- [WHAT IS NEEDED] Which lines in the records below contain the string "beside", with case counting? Gather every such line.

>> START

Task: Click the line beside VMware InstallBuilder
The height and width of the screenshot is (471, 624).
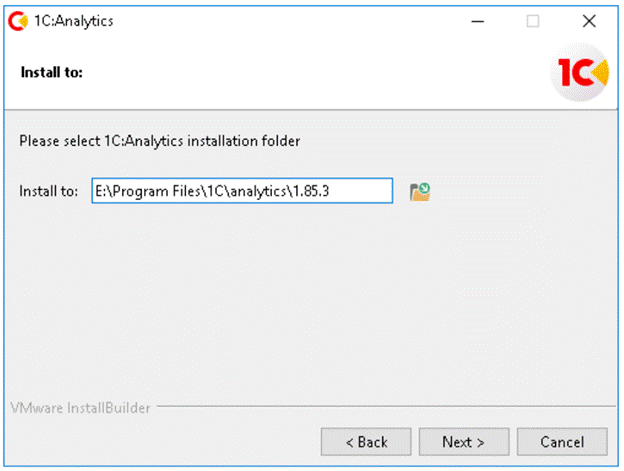Action: [380, 409]
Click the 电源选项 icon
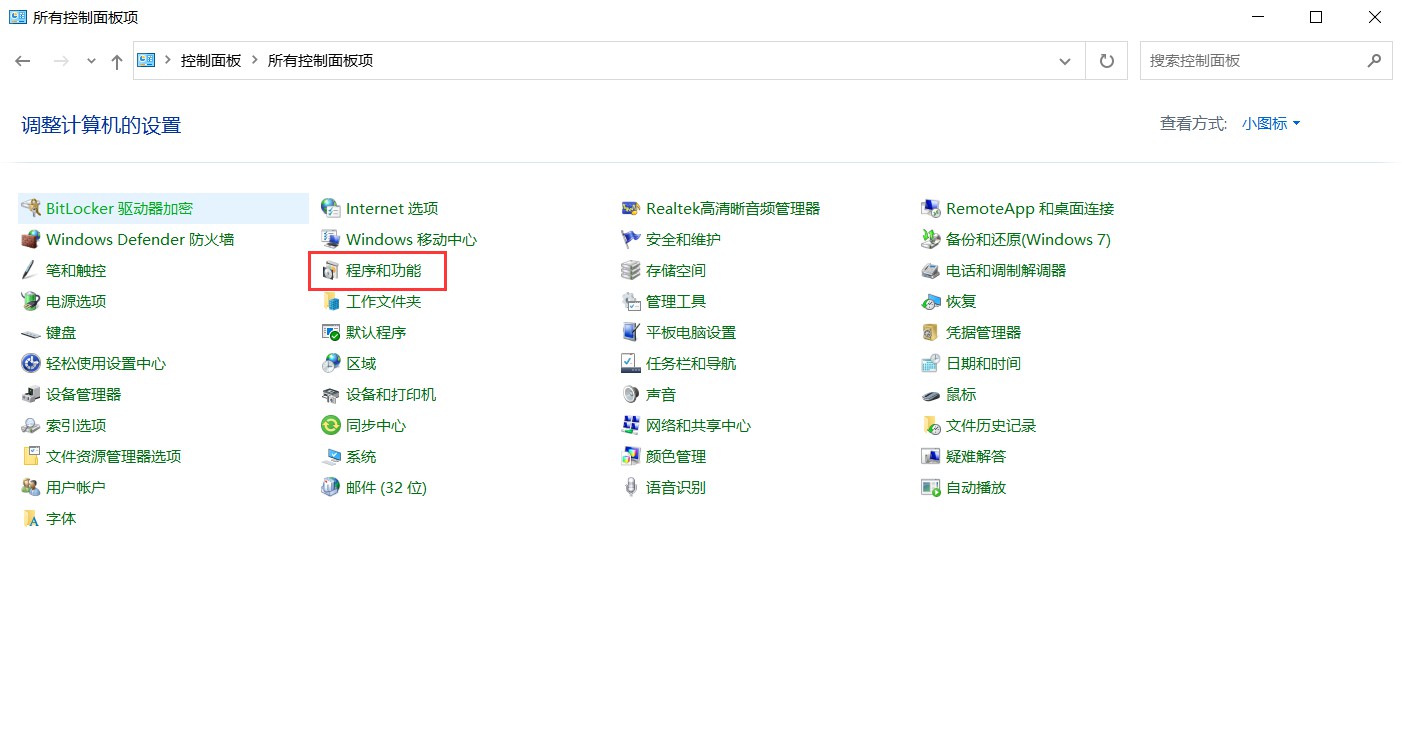 click(30, 302)
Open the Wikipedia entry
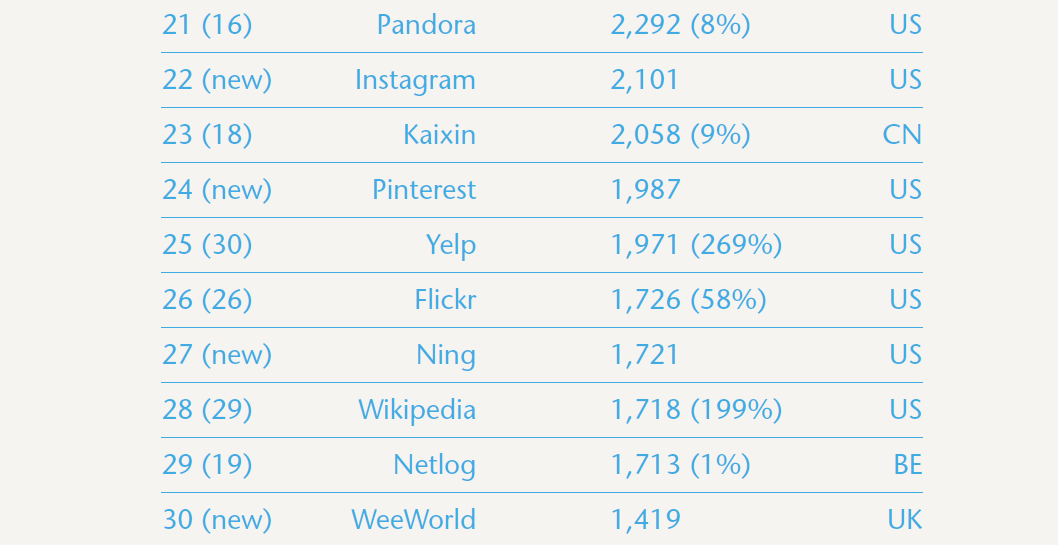 (417, 410)
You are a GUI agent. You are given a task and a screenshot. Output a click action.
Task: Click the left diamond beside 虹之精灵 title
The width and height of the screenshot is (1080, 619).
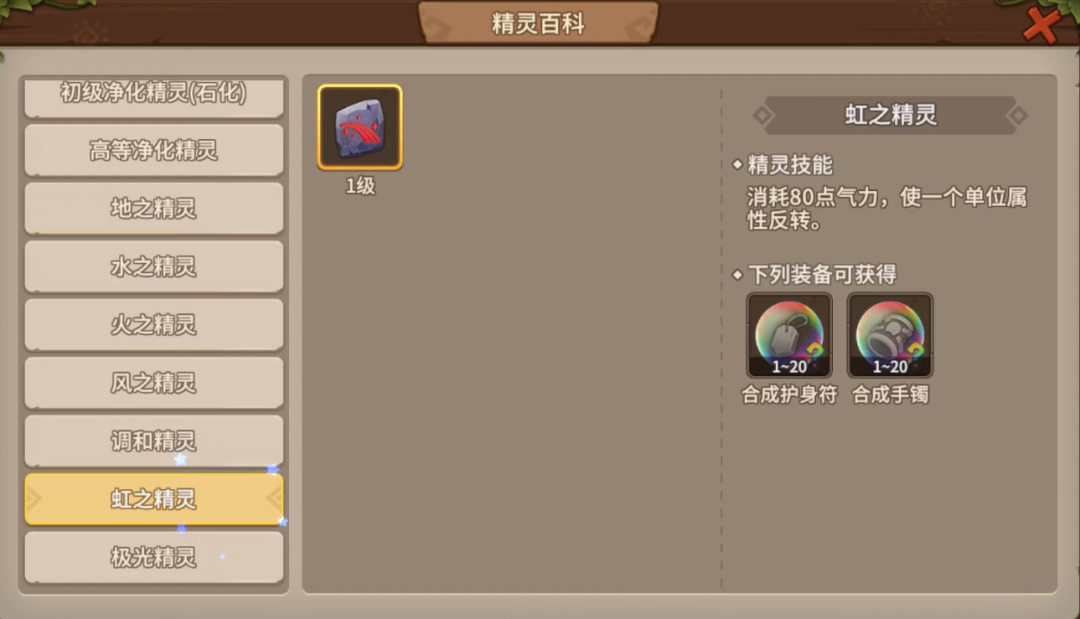(762, 115)
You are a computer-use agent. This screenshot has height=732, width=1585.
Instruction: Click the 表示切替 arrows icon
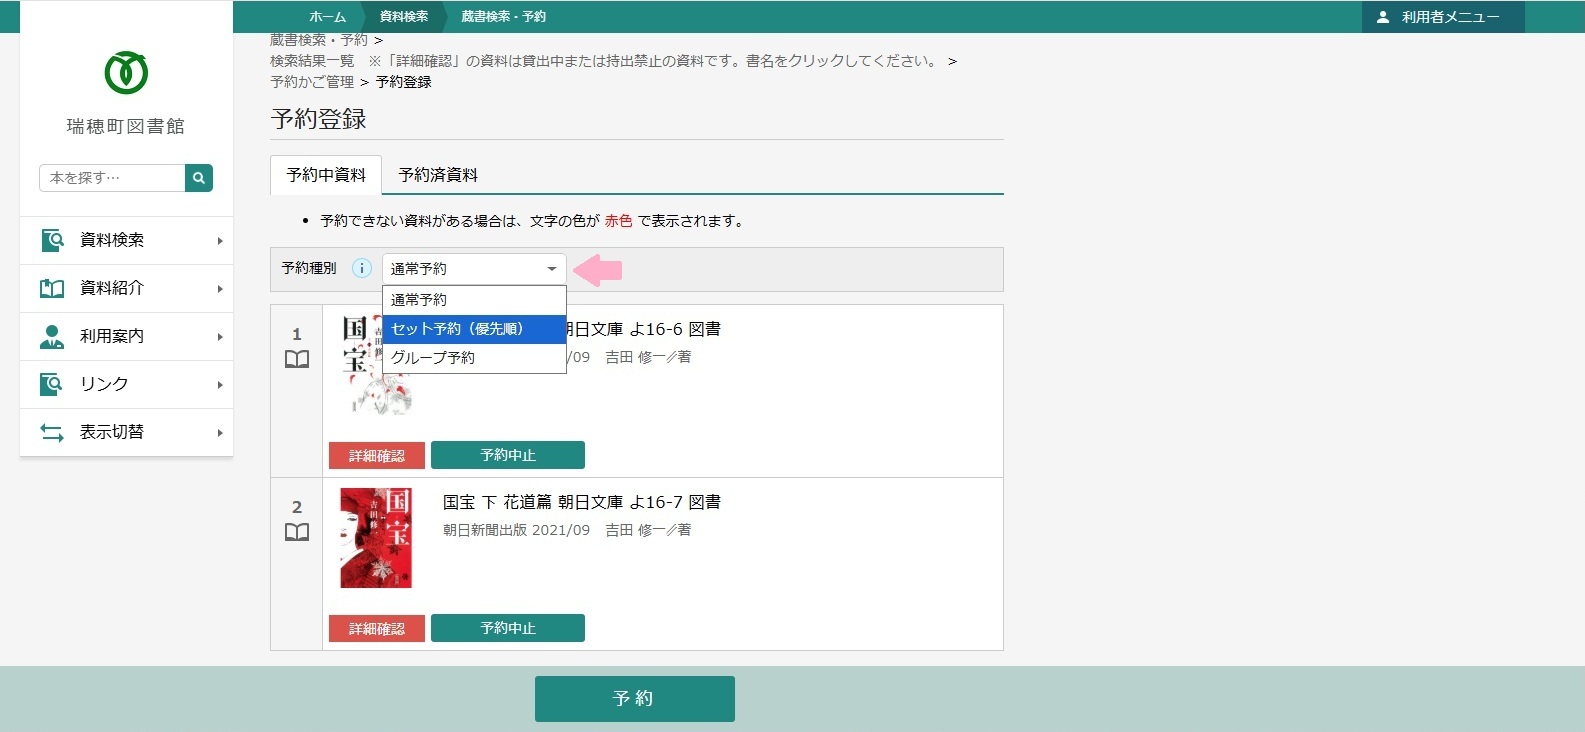(52, 432)

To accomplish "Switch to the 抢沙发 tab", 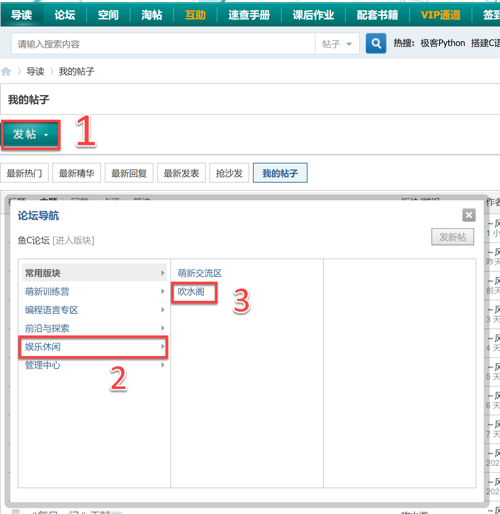I will tap(229, 173).
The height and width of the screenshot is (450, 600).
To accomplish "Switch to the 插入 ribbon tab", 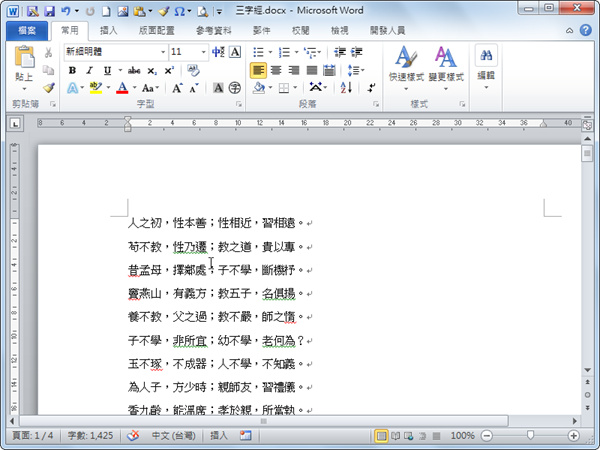I will pos(108,31).
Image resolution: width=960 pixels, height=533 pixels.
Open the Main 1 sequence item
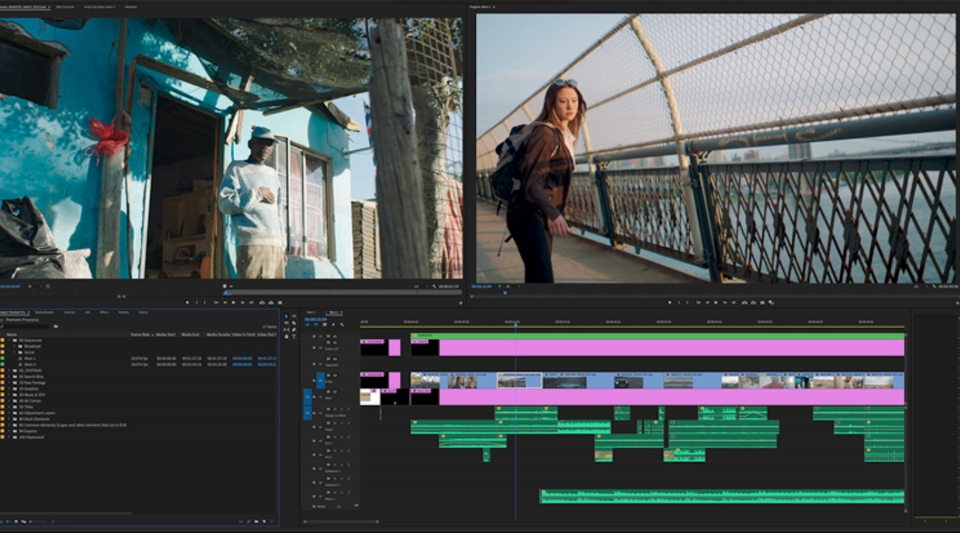coord(31,357)
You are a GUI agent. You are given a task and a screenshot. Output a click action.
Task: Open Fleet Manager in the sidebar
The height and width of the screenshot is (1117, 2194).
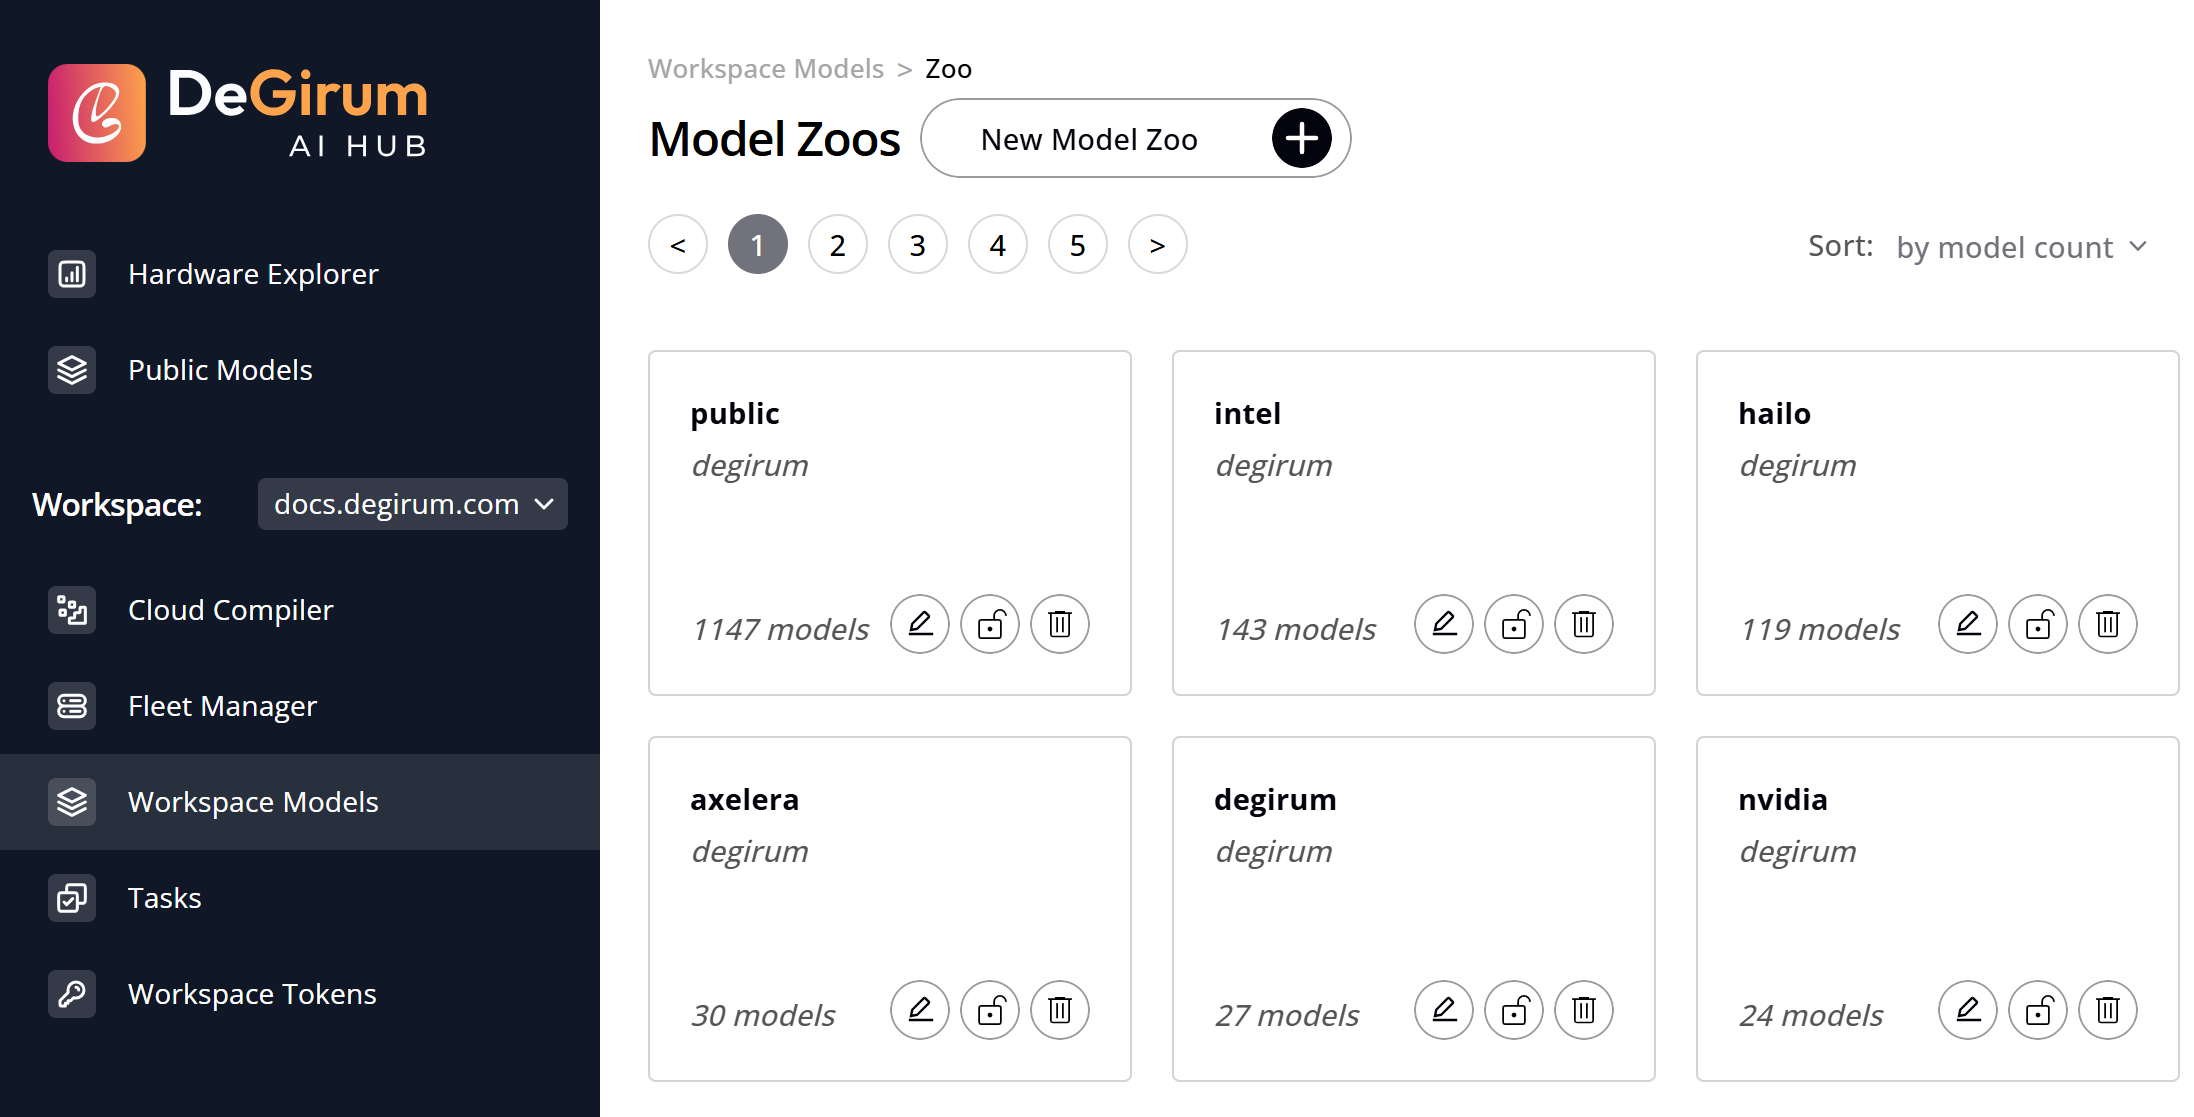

>> END

- [IN RESPONSE]
Task: Click the line beside VMware InstallBuilder
Task: Click the left diamond beside 虹之精灵 title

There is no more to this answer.